Problem requirements: Can you return every one of the items below, word for word and in the same order?

◇ ◇ ◇ ◇ ◇ ◇ ◇

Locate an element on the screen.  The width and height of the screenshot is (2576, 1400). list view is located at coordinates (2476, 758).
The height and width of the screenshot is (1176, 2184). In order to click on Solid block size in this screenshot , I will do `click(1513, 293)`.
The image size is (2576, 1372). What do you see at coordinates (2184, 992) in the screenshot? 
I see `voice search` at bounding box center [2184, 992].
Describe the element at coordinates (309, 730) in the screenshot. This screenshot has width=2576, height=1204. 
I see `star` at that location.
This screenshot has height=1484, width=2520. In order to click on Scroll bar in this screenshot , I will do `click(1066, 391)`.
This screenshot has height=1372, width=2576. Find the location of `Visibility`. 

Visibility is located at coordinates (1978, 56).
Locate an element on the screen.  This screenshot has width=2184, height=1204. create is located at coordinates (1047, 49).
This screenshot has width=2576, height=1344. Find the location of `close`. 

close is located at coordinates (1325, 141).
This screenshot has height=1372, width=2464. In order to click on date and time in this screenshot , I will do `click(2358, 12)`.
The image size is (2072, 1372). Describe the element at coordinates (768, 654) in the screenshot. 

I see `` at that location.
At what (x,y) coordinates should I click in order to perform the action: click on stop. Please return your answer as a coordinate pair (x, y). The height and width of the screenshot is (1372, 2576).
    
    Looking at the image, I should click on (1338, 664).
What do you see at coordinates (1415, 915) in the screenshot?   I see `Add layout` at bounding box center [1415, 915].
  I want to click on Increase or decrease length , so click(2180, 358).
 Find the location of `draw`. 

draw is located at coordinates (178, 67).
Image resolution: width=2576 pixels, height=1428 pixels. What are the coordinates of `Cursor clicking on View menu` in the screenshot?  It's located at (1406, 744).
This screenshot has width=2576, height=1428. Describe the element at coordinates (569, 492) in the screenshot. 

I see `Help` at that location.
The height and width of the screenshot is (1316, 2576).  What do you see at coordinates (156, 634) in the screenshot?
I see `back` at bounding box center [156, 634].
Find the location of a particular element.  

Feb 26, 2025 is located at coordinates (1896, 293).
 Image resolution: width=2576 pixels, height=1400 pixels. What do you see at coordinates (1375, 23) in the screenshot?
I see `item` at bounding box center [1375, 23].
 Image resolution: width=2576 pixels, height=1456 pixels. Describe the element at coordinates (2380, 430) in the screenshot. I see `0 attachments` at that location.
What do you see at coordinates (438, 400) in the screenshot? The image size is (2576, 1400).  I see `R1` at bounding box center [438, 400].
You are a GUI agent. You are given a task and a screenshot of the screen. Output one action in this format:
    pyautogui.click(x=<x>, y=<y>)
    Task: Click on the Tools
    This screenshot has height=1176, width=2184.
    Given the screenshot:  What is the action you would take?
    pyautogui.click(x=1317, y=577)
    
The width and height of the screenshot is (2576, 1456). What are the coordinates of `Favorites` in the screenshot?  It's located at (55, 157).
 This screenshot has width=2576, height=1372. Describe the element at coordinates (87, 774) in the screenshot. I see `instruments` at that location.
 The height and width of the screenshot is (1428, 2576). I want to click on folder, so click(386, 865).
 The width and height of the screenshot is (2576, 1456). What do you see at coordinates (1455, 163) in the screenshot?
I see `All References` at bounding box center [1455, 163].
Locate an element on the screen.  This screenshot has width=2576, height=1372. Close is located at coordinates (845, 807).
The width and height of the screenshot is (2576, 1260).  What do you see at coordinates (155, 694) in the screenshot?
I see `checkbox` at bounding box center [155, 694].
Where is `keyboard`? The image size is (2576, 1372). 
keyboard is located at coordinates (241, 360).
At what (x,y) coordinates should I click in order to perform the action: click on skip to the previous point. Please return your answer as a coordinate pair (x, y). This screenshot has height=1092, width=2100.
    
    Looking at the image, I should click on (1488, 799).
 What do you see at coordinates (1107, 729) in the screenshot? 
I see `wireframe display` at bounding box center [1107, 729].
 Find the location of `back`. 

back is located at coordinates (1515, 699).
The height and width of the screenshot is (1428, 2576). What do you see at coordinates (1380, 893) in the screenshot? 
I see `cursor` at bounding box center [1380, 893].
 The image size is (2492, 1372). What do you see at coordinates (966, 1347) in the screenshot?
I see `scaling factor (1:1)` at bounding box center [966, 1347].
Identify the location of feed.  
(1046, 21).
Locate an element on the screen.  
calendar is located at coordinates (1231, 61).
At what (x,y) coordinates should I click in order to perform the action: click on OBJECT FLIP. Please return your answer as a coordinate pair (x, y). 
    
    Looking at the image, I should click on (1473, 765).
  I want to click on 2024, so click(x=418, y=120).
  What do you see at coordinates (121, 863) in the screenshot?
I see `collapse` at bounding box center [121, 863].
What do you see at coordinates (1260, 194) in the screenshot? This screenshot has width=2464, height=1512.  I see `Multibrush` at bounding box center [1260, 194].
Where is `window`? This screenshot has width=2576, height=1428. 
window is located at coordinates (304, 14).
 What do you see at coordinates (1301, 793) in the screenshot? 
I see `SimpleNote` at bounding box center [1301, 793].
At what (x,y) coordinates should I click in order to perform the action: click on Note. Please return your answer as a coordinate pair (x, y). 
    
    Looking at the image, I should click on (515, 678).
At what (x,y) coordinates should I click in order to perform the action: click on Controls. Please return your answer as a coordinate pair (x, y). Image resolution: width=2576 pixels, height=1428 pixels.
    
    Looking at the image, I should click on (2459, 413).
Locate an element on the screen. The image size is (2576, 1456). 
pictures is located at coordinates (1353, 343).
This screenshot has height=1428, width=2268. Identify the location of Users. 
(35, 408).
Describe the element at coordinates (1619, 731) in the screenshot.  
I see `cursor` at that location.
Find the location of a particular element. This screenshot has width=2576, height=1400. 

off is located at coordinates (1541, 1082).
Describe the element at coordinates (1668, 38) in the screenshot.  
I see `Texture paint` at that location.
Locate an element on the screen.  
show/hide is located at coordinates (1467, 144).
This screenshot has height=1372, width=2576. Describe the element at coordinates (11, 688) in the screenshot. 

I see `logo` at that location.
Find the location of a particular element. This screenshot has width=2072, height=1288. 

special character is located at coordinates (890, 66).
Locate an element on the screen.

◇ ◇ ◇ ◇ ◇ ◇ ◇

Worked answer:
Locate an element on the screen.  The width and height of the screenshot is (2576, 1400). list view is located at coordinates (2476, 758).
The height and width of the screenshot is (1176, 2184). In order to click on Solid block size in this screenshot , I will do `click(1513, 293)`.
The image size is (2576, 1372). What do you see at coordinates (2184, 992) in the screenshot? 
I see `voice search` at bounding box center [2184, 992].
Describe the element at coordinates (309, 730) in the screenshot. This screenshot has width=2576, height=1204. 
I see `star` at that location.
This screenshot has height=1484, width=2520. In order to click on Scroll bar in this screenshot , I will do `click(1066, 391)`.
This screenshot has height=1372, width=2576. Find the location of `Visibility`. 

Visibility is located at coordinates (1978, 56).
Locate an element on the screen.  This screenshot has width=2184, height=1204. create is located at coordinates (1047, 49).
This screenshot has width=2576, height=1344. Find the location of `close`. 

close is located at coordinates (1325, 141).
This screenshot has height=1372, width=2464. In order to click on date and time in this screenshot , I will do `click(2358, 12)`.
The image size is (2072, 1372). Describe the element at coordinates (768, 654) in the screenshot. 

I see `` at that location.
At what (x,y) coordinates should I click in order to perform the action: click on stop. Please return your answer as a coordinate pair (x, y). The height and width of the screenshot is (1372, 2576).
    
    Looking at the image, I should click on (1338, 664).
What do you see at coordinates (1415, 915) in the screenshot?   I see `Add layout` at bounding box center [1415, 915].
  I want to click on Increase or decrease length , so click(2180, 358).
 Find the location of `draw`. 

draw is located at coordinates (178, 67).
Image resolution: width=2576 pixels, height=1428 pixels. What are the coordinates of `Cursor clicking on View menu` in the screenshot?  It's located at (1406, 744).
This screenshot has width=2576, height=1428. Describe the element at coordinates (569, 492) in the screenshot. 

I see `Help` at that location.
The height and width of the screenshot is (1316, 2576).  What do you see at coordinates (156, 634) in the screenshot?
I see `back` at bounding box center [156, 634].
Find the location of a particular element.  

Feb 26, 2025 is located at coordinates (1896, 293).
 Image resolution: width=2576 pixels, height=1400 pixels. What do you see at coordinates (1375, 23) in the screenshot?
I see `item` at bounding box center [1375, 23].
 Image resolution: width=2576 pixels, height=1456 pixels. Describe the element at coordinates (2380, 430) in the screenshot. I see `0 attachments` at that location.
What do you see at coordinates (438, 400) in the screenshot? The image size is (2576, 1400).  I see `R1` at bounding box center [438, 400].
You are a GUI agent. You are given a task and a screenshot of the screen. Output one action in this format:
    pyautogui.click(x=<x>, y=<y>)
    Task: Click on the Tools
    This screenshot has height=1176, width=2184.
    Given the screenshot:  What is the action you would take?
    pyautogui.click(x=1317, y=577)
    
The width and height of the screenshot is (2576, 1456). What are the coordinates of `Favorites` in the screenshot?  It's located at (55, 157).
 This screenshot has width=2576, height=1372. Describe the element at coordinates (87, 774) in the screenshot. I see `instruments` at that location.
 The height and width of the screenshot is (1428, 2576). I want to click on folder, so click(386, 865).
 The width and height of the screenshot is (2576, 1456). What do you see at coordinates (1455, 163) in the screenshot?
I see `All References` at bounding box center [1455, 163].
Locate an element on the screen.  This screenshot has width=2576, height=1372. Close is located at coordinates (845, 807).
The width and height of the screenshot is (2576, 1260).  What do you see at coordinates (155, 694) in the screenshot?
I see `checkbox` at bounding box center [155, 694].
Where is `keyboard`? The image size is (2576, 1372). 
keyboard is located at coordinates (241, 360).
At what (x,y) coordinates should I click in order to perform the action: click on skip to the previous point. Please return your answer as a coordinate pair (x, y). This screenshot has height=1092, width=2100.
    
    Looking at the image, I should click on (1488, 799).
 What do you see at coordinates (1107, 729) in the screenshot? 
I see `wireframe display` at bounding box center [1107, 729].
 Find the location of `back`. 

back is located at coordinates (1515, 699).
The height and width of the screenshot is (1428, 2576). What do you see at coordinates (1380, 893) in the screenshot? 
I see `cursor` at bounding box center [1380, 893].
 The image size is (2492, 1372). What do you see at coordinates (966, 1347) in the screenshot?
I see `scaling factor (1:1)` at bounding box center [966, 1347].
Identify the location of feed.  
(1046, 21).
Locate an element on the screen.  
calendar is located at coordinates (1231, 61).
At what (x,y) coordinates should I click in order to perform the action: click on OBJECT FLIP. Please return your answer as a coordinate pair (x, y). 
    
    Looking at the image, I should click on (1473, 765).
  I want to click on 2024, so click(x=418, y=120).
  What do you see at coordinates (121, 863) in the screenshot?
I see `collapse` at bounding box center [121, 863].
What do you see at coordinates (1260, 194) in the screenshot? This screenshot has width=2464, height=1512.  I see `Multibrush` at bounding box center [1260, 194].
Where is `window`? This screenshot has width=2576, height=1428. 
window is located at coordinates (304, 14).
 What do you see at coordinates (1301, 793) in the screenshot? 
I see `SimpleNote` at bounding box center [1301, 793].
At what (x,y) coordinates should I click in order to perform the action: click on Note. Please return your answer as a coordinate pair (x, y). 
    
    Looking at the image, I should click on (515, 678).
At what (x,y) coordinates should I click in order to perform the action: click on Controls. Please return your answer as a coordinate pair (x, y). Image resolution: width=2576 pixels, height=1428 pixels.
    
    Looking at the image, I should click on (2459, 413).
Locate an element on the screen. The image size is (2576, 1456). 
pictures is located at coordinates (1353, 343).
This screenshot has height=1428, width=2268. Identify the location of Users. 
(35, 408).
Describe the element at coordinates (1619, 731) in the screenshot.  
I see `cursor` at that location.
Find the location of a particular element. This screenshot has width=2576, height=1400. 

off is located at coordinates (1541, 1082).
Describe the element at coordinates (1668, 38) in the screenshot.  
I see `Texture paint` at that location.
Locate an element on the screen.  
show/hide is located at coordinates (1467, 144).
This screenshot has height=1372, width=2576. Describe the element at coordinates (11, 688) in the screenshot. 

I see `logo` at that location.
Find the location of a particular element. This screenshot has width=2072, height=1288. 

special character is located at coordinates (890, 66).
Locate an element on the screen.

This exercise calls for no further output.